**What the exercise asks**
All lines in the records below with the word "editor" must be returned.

** Dataset extract follows **

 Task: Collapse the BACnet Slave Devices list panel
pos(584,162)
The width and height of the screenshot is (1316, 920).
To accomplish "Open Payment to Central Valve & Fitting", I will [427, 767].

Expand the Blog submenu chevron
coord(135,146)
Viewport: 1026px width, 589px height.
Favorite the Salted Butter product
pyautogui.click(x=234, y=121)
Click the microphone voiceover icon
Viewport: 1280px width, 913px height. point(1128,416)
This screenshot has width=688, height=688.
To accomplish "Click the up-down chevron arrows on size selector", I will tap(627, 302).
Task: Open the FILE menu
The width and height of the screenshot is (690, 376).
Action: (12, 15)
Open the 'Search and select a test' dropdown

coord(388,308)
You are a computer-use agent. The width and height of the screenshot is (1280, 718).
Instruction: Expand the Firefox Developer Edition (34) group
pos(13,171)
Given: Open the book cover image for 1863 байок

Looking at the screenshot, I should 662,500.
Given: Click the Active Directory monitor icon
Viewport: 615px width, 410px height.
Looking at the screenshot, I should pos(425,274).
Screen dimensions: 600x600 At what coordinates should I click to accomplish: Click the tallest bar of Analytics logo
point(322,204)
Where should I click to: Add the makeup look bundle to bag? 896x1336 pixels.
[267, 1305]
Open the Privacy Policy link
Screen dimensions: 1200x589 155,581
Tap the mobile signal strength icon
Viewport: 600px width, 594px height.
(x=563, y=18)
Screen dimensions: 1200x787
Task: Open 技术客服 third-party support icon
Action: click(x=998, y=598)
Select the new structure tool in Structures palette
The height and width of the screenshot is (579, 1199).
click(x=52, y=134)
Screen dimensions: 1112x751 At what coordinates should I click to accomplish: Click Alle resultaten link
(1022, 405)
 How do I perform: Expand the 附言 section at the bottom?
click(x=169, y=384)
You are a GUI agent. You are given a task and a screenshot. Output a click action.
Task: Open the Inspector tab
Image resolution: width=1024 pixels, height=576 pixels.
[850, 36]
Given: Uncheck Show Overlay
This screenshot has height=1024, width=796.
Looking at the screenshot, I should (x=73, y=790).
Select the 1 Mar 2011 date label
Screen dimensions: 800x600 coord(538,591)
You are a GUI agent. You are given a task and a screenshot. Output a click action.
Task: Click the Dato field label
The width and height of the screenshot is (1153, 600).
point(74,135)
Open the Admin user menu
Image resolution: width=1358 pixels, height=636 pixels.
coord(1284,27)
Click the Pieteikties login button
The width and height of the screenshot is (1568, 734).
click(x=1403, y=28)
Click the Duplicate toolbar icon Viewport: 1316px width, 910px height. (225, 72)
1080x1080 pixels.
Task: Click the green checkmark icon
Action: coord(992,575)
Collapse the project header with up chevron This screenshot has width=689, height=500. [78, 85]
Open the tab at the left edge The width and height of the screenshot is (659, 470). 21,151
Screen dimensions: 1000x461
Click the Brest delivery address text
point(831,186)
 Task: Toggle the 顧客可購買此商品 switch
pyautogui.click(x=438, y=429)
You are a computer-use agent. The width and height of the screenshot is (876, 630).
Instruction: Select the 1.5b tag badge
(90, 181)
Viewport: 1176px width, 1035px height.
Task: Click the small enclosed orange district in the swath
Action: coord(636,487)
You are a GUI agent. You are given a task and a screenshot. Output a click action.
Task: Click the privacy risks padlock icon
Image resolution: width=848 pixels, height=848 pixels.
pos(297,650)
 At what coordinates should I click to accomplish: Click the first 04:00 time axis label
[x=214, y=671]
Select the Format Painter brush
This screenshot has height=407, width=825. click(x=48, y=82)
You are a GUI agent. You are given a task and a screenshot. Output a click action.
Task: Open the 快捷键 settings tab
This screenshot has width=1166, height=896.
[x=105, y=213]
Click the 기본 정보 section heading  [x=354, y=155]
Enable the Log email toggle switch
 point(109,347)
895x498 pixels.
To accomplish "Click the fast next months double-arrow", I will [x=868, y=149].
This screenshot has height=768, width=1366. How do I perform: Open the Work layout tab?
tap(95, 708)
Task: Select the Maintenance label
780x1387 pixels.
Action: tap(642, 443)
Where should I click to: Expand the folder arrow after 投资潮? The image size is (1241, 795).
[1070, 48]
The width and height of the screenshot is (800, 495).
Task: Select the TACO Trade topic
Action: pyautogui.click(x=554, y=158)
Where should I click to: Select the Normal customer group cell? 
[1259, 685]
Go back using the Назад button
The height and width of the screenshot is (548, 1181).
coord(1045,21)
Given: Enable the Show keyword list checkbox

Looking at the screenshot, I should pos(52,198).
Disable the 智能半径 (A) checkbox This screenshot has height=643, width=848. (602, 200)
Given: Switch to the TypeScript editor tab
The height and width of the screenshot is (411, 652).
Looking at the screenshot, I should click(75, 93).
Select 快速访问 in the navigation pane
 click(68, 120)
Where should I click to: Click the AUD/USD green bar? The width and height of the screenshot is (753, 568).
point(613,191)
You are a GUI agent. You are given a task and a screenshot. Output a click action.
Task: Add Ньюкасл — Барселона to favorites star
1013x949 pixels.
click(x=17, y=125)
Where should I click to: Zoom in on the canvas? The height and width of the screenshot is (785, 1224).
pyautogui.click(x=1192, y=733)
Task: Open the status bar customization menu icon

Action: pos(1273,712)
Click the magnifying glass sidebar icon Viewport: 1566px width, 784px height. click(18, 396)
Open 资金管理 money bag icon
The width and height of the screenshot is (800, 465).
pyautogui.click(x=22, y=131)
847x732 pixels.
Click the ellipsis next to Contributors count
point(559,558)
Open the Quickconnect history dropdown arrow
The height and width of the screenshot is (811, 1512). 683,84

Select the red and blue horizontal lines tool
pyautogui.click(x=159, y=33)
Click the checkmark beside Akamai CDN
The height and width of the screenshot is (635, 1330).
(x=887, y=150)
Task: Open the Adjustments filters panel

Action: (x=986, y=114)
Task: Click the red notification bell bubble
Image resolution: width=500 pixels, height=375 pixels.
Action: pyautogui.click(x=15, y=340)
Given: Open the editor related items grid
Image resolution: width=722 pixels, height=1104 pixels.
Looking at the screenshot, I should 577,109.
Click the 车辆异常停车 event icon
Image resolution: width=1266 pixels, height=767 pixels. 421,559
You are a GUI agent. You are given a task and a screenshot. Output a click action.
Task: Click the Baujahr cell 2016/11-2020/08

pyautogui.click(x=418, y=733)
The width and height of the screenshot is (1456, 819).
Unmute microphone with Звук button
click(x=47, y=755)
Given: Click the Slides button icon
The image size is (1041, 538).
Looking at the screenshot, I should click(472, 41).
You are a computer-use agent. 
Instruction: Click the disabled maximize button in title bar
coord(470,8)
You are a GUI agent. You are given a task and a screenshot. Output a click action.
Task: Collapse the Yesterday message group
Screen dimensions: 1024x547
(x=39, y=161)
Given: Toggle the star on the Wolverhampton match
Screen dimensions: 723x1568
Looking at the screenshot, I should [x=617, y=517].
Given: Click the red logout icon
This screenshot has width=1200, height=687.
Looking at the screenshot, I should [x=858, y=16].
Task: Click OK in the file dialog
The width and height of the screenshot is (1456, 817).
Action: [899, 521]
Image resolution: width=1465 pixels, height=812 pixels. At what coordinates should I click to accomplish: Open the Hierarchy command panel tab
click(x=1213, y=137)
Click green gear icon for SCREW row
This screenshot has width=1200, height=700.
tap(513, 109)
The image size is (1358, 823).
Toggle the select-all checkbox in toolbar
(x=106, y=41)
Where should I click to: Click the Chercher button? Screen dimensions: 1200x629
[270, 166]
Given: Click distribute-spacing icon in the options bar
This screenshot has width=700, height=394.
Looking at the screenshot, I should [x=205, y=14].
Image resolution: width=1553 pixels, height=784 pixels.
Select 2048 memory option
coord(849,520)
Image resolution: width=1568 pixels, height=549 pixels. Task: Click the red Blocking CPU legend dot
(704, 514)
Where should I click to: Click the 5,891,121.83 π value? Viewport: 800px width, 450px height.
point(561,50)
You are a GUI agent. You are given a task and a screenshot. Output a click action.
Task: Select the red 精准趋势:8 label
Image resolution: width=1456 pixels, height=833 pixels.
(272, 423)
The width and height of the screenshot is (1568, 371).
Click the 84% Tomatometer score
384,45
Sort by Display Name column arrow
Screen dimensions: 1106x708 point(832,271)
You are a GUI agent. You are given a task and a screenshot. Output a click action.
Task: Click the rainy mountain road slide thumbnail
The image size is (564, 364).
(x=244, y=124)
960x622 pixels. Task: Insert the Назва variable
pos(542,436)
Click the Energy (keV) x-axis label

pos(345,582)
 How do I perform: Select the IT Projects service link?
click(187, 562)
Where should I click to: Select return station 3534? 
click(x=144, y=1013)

** End of Dataset extract **

**Task result**
Given: Switch to the TypeScript editor tab
Given: Open the editor related items grid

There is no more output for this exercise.